13. Sei que dá aulas de pintura neste atelier. Quando é que começou a ensinar?


Comecei a dar aulas em 1991. Dei aulas durante uns tempos e depois parei. Precisava de tempo para mim. Agora, há pouco tempo, recomecei. Dou aulas aqui há cerca de um ano e meio, dois anos.


14. Gosta mais de pintar ou de ensinar?


Gosto de ambas, mas, se de facto tivesse de optar, seria pela pintura.


15. No dia da inauguração da sua exposição na AZO, explicou-me que as obras escolhidas não seguiam nenhum fio condutor por não pertencerem à mesma fase. Qual o motivo que o levou a escolher aquelas pinturas em específico?


Houve vários motivos. Um deles é que eles minimamente se enquadrassem uns com os outros, mesmo vindo de colecções diferentes. E há que ver que as obras não foram só escolhidos por mim, mas também pelo responsável pelas exposições de arte no espaço AZO e pela minha RP. A escolha partiu de um culminar de ideias.

16. O que pretende comunicar com a sua obra?


A verdade é que nem todas as obras têm de ter uma explicação lógica. É uma emoção que se pretende criar ou passar. Há obras que chamam a atenção, seja pela sensação de absurdo, seja pelo que for. A emoção é mais importante para qualquer pintura do que contar uma história.


17. Teve uma formação profissional sob a orientação do retratista Francisco de Oliveira…

Esse ensinou-me muito. Muitas coisas importantes..

17.1. E, contudo, desenha raramente o rosto humano. Tem uma presença muito feminina nas suas obras e é curiosa a forma como as retrata. Ou surgem sem cabeça, como que estátuas em ruína, ou o rosto é escondido por um véu ou por um objecto. Ainda assim, por regra, o artista atribui-lhe não um rosto mas um “focinho”, seja de gato, de serpente, ou de insecto. Porquê?

Eu não ponho o rosto nas figuras porque gosto de representar uma figura na sua psique e não na sua fisionomia. Ao esconder o rosto com um objecto ou ao alterá-lo com uma cabeça de animal estou a criar uma psique. Estou a fazer um retrato psicológico dessa pessoa. A borboleta, por exemplo, é uma criatura suave, inocente, gentil. A louva-deus já não é bem assim. É a mulher-carnívora. Mas as mulheres são um bocado assim. Consomem o homem. (risos) Já a mulher-gato é bela, mas ainda assim um bocadinho traiçoeira.

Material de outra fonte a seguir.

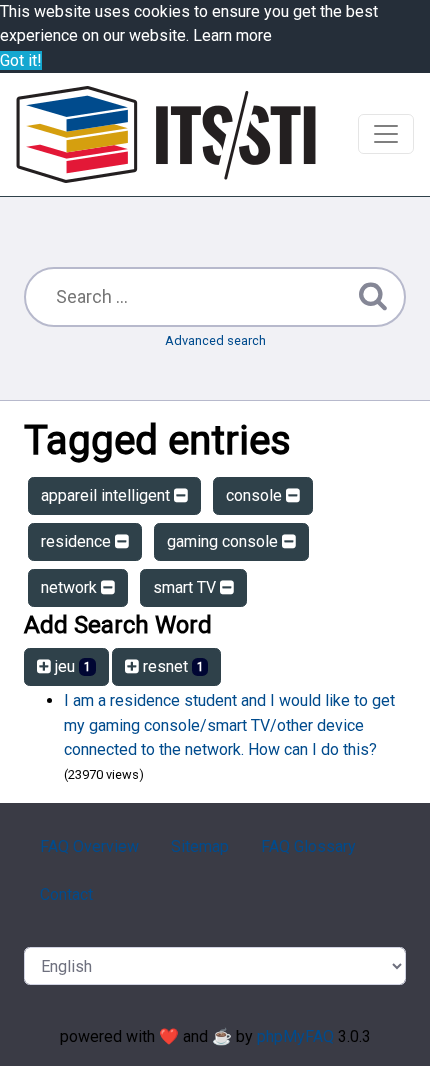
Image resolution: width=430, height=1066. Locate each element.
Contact (66, 894)
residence (78, 541)
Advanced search (215, 340)
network (71, 587)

18. Teve uma fase em que pintava ruínas, esferas, árvores, e nunca pude deixar de sentir que jogava com a ideia da passagem do tempo… O que o atrai nesses símbolos? O que representam para si?

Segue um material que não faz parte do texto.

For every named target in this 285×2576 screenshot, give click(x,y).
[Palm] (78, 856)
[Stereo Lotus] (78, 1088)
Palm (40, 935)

São peças mais antigas e algumas delas temáticas, feitas para exposições específicas. A minha obra está quase toda relacionada com a ecologia e o tempo. Eu sou fã de alguns crânios como o Einstein, com a sua teoria da relatividade, ou o Carl Sagan, com as suas teorias sobre o universo. A minha obra baseia-se um bocado nesses conceitos de tempo, de corrosão. Depois, tem a componente ecológica. Daí o céu, o mar, as árvores. O fogo também aparece, mas não quero dar uma carga negativa à minha obra. Não é esse o objectivo. Para além disso, sou um perfeccionista naquilo que faço e, para mim, a esfera e o cubo são duas formas perfeitas. Utilizo-as muito. Quando ponho o céu ou o mar dentro de um cubo ou de uma esfera, estou a chamar-lhe de perfeito. As ruínas fascinam-me. Simbolizam a passagem do tempo. As cortinas ou os véus representam o vento, o movimento do planeta. O mar sempre me fascinou. Adoro o mar. Também é movimento, e tem a ver com o início da vida. Já o corpo feminino é uma situação mais humana. Eu represento muito a ecologia, mas raramente insiro a figura humana. Se o faço, normalmente represento a mulher, porque o corpo feminino é realmente muito bonito e muito agradável de pintar.


19. Considera o Surrealismo uma corrente artística compreendida e apreciada em Portugal?


Não. Nem por isso. Aliás, Portugal é um país que está muito atrasado em relação à apreciação da arte em geral. A arte é uma coisa tão importante… Todos os objectos que nos rodeiam têm um componente artístico. Quantas pessoas se apercebem disso? Quanto à questão do Surrealismo, concretamente, dentro do mundo dos críticos e dos artistas, dos entendidos, em Portugal, que não são muitos, eu posso dizer o seguinte. A arte compreendida no país, neste momento, é muito abstracta, muito pouco realista, e é uma arte que é moda. Noutros países mais desenvolvidos artisticamente, como os Estados Unidos, a Alemanha, a França, essa arte já passou há vinte anos e já saiu de moda, e por isso já estamos no surrealismo outra vez. Portanto, estamos em atraso esses vinte anos na compreensão e apreciação artística.


20. Começou a expor em Montréal, Canadá, onde inclusive teve formação anos antes em artes plásticas e gráficas. Recorda-se da sua primeira exposição?


Sim, eu nunca mais me esqueço da minha primeira exposição porque foi totalmente organizada por mim, sem ajuda de ninguém. Eu virei-me do avesso para conseguir fazer aquela exposição. Tinha dezasseis anos e vivia em Montréal, num apartamento décimo segundo andar. Decidi fazer uma exposição e não tinha nenhuma galeria que me apoiasse. Pedi dinheiro emprestado a amigos para fazer as molduras, os convites, uma data de coisas. Depois pedi emprestada a sala de condomínio do prédio, montei uns focos nos pés das obras para ganharem uma luz mais interessante, arranjei umas placas de madeira pintadas de branco para segurar os quadros, porque não podia furar as paredes. Fiz uma exposição com trinta e tal obras. Convidei todas as pessoas do meu prédio e dos prédios em volta, deixei convites nas caixas de correio, convidei toda a gente que conhecia e vendi metade da exposição. Paguei as dívidas e ainda fiquei com dinheiro para fazer uma próxima.


21. Enquanto artista, quais as três palavras que melhor o definem?

Sou ousado, rebelde, mas não o suficiente. Devia ser mais. E controlado naquilo que faço.

22. Qual a sua definição de arte?

A arte não se define. É simplesmente arte.

23. Quais os seus planos para o futuro próximo?

Tenho uma exposição marcada para Janeiro de 2012 no Palácio do Egipto, em Oeiras. Esta exposição vai ter uma componente interessante que é ser dedicada a figuras que mais marcaram a Humanidade, seja pelo positivo ou pelo negativo. Tenho uma exposição na Galeria Galveiras com uma temática mais ecológica a 28 de Abril, na Rua do Alecrim. Também tenho outra no Turismo de Sintra, em Julho.